Eggs are an excellent source of protein, with a single large egg containing 6 grams. Eggs contain all the essential amino acids in the right ratios, so our bodies are well-equipped to make full use of the protein in them.

Eating adequate protein can help with weight loss, increase muscle mass, lower blood pressure, and optimize bone health, to name a few benefits.

Bottom Line: Eggs are fairly high in quality animal protein and contain all the essential amino acids that humans need.

9. Don’t Raise Heart Disease Risk, May Reduce Stroke Risk 

For many decades, eggs have been unfairly demonized. It has been claimed that because of the cholesterol in them, they must be bad for the heart.

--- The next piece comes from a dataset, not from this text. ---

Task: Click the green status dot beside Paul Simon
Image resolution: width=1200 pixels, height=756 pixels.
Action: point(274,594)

Many studies published in recent years have examined the relationship between egg consumption and the risk of heart disease. In one review of 17 studies with a total of 263,938 participants, no association was found between egg consumption and heart disease or stroke. Many other studies have led to the same conclusion. 

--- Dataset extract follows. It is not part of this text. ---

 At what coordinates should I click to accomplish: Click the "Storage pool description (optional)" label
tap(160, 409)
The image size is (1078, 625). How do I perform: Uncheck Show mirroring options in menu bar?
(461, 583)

However, some studies have found that people with diabetes who eat eggs have an increased risk of heart disease. Whether the eggs are actually causing the increased risk isn’t known because these types of studies can only show statistical association. They can not prove that eggs caused anything.

It is possible that diabetics who eat eggs are less health-conscious on average. On a low-carb diet, which is by far the best diet for diabetics, eating eggs leads to improvements in risk factors for heart disease.

Bottom Line. Many studies have looked at egg consumption and the risk of heart disease and found no association. However, some studies have found an increased risk in people with Type 2 diabetes.

(David Pimborough/iStoxk)
(David Pimborough/iStoxk)

10. Can Help You Eat Fewer Calories

Eggs are incredibly filling. They are a high-protein food, and protein is by far the most filling macronutrient.

Eggs score high on a scale called the Satiety Index, which measures the ability of foods to induce feelings of fullness and reduce subsequent calorie intake.

In one study of 30 overweight women, eating eggs instead of bagels for breakfast increased feelings of fullness and made them automatically eat fewer calories for the next 36 hours.

In another study, replacing a bagel breakfast with an egg breakfast caused significant weight loss over a period of eight weeks.

Take-Home Message

The studies clearly show that eating up to 3 whole eggs per day is perfectly safe. There is no evidence that going beyond that is harmful. It is just “uncharted territory,” as it hasn’t been studied. I personally eat about three to six whole eggs per day, and my health has never been better.

Eggs are pretty much nature’s perfect food. On top of everything else, they are also cheap, easy to prepare, go with almost any food, and taste awesome.